Artigo do historiador cubano exilado no México Rafael Rojas para o El País
El primer secretario del Partido Comunista de Cuba, Fidel Castro, escribió que John McCain y Barack Obama eran lo mismo y vaticinó que, llegado el momento, este último, quien de “puro milagro no ha sufrido la suerte de Martin Luther King”, no saldría electo ya que el “profundo racismo” que existe en Estados Unidos “hace que la mente de millones de blancos no se reconcilie con la idea de que una persona negra con la esposa y los niños ocupen la Casa Blanca, que se llama así, Blanca”. El secretario cultural de ese mismo partido, Eliades Acosta Matos, fue más lejos y dijo que el candidato demócrata era, como Colin Powell y Condoleezza Rice, un producto del neoconservadurismo norteamericano, más peligroso aún que el republicano, puesto que representaba las “suaves maneras del contraataque”.

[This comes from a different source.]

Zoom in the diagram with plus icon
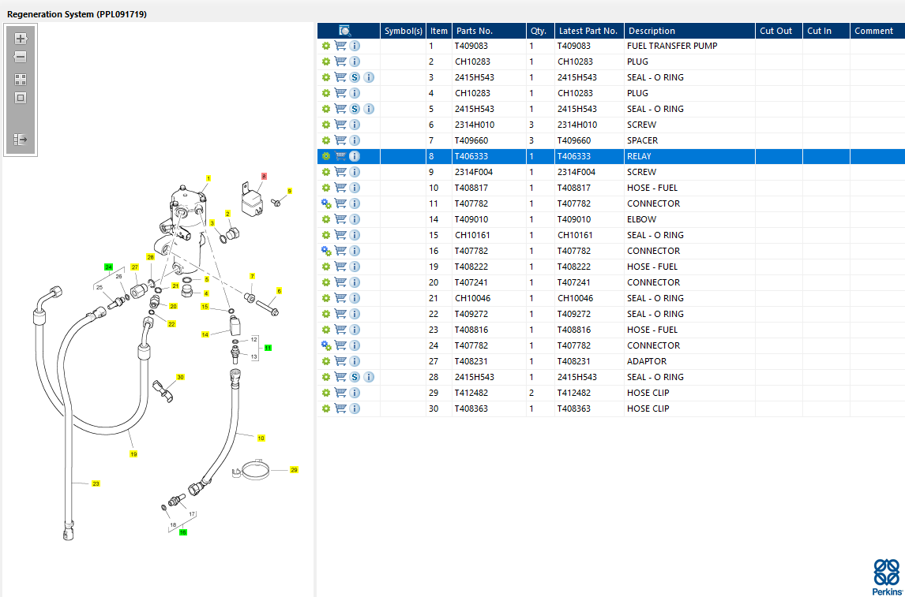905x597 pixels. [x=21, y=39]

Ambos políticos se equivocaron. Barack Obama ganó la presidencia de Estados Unidos con un programa claramente distinto al de su rival: política fiscal redistributiva, ampliación de la cobertura de seguridad social, promoción de fuentes alternativas de energía, retiro de las tropas en Irak, diplomacia multilateral, legislación moral avanzada. El error de estos ideólogos y políticos cubanos refleja el daño cultural que puede producir medio siglo de construcción de estereotipos negativos sobre Estados Unidos en la opinión pública de un país latinoamericano. Los líderes de un país así terminan, inevitablemente, desconociendo a su vecino, ignorando que, a pesar de su hegemonía mundial, esa nación es una democracia, donde, desde las campañas por los derechos civiles en los 60 y 70 y las políticas multiculturales de los 80 y los 90, se ha creado un nuevo pacto jurídico para lograr la convivencia dentro de la diversidad.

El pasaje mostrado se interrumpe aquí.